The State filed a habitual offender bill of information seeking to enhance all four sentences. After stipulating to the allegations, the defendant was adjudicated a fourth-felony habitual offender. The trial court subsequently vacated the original sentences and resentenced him to twenty years imprisonment at hard labor without the benefit of probation or suspension of sentence on counts one and two, and to life imprisonment at hard labor without the benefit of probation, parole, or suspension of sentence on counts three and four; to be served concurrently. The defendant now appeals, assigning error to the constitutionality of the life sentences on counts three and four, and to trial counsel's failure to file a motion to reconsider sentence. For the following reasons, we affirm the convictions, habitual offender adjudications, and sentences.
STATEMENT OF FACTS
On February 11, 2022, the defendant, a registered sex offender, failed to appear at the St. Tammany Parish Sheriff's Office (S.T.P.S.O.) for the annual renewal of his sex offender registration. Subsequently, a warrant was issued for the defendant's arrest.

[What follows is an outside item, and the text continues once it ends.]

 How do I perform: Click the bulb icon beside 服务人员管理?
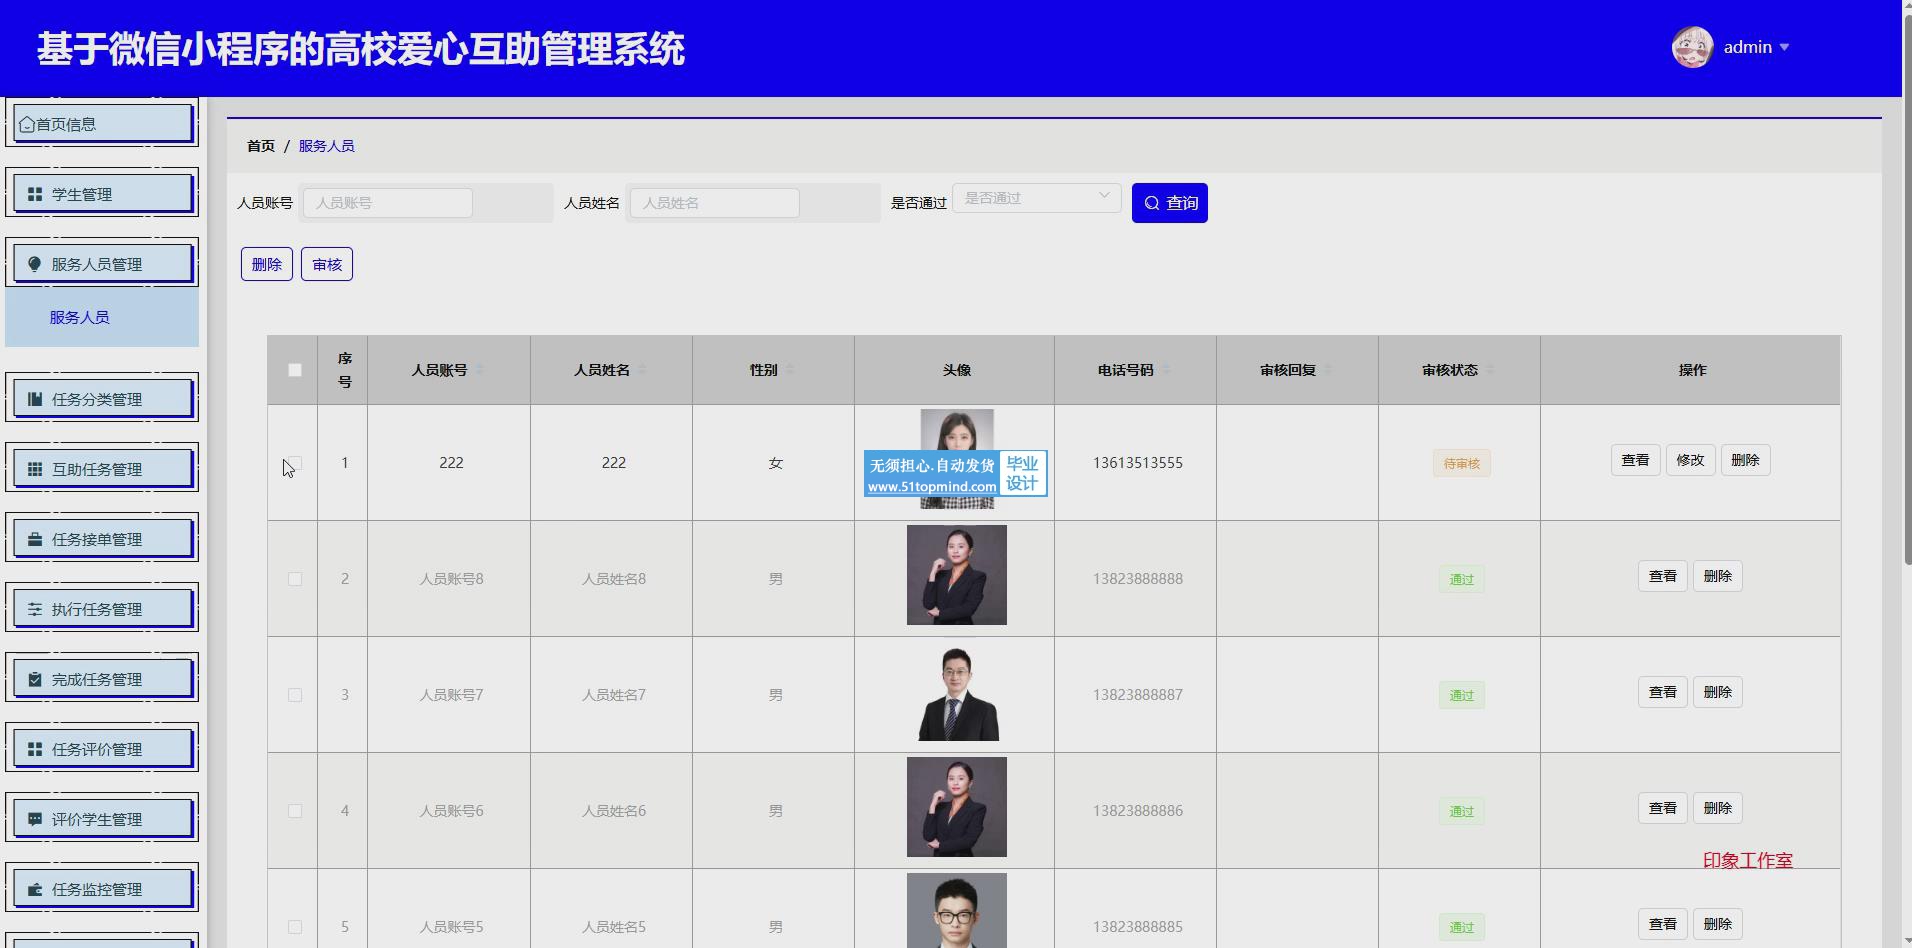click(x=35, y=264)
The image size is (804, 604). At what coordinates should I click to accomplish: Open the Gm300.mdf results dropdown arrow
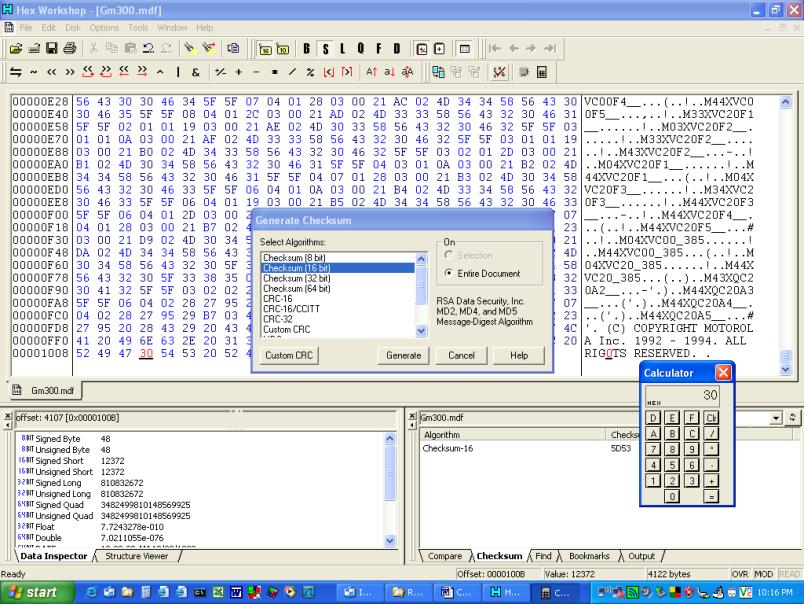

On February 16, 2022, Deputy Benjamin Rushing and Deputy Ian Rogers with the S.T.P.S.O. went to the defendant's residence to execute the arrest warrant. After the defendant answered the door and went outside, the deputies informed him of the reason for them being there. When they attempted to place the defendant in handcuffs, he fled into a wooded area. Deputy Rogers called for backup assistance. Both deputies were injured in trying to subdue the defendant. Deputy Rushing testified that he sustained injuries wrestling on the ground with the defendant, and Deputy Rogers testified that he was injured while attempting to regain control over his Taser after it was grabbed by the defendant. After backup officers arrived, the defendant was subdued, handcuffed, and placed under arrest.
On November 17, 2022, the defendant was released from confinement. Four days later, on November 21, 2022, at the S.T.P.S.O., he began the sex offender registration process, providing a Slidell, Louisiana address. He was told to return on December 8, 2022, with required documentation noted in a checklist on his registration form, including his identification, verification of address, and payment for the cost of community and newspaper notification in the form of a money order. The defendant failed to appear on December 8, 2022, and an arrest warrant was issued due to the failure to appear and failure to provide the additional information needed to send notifications.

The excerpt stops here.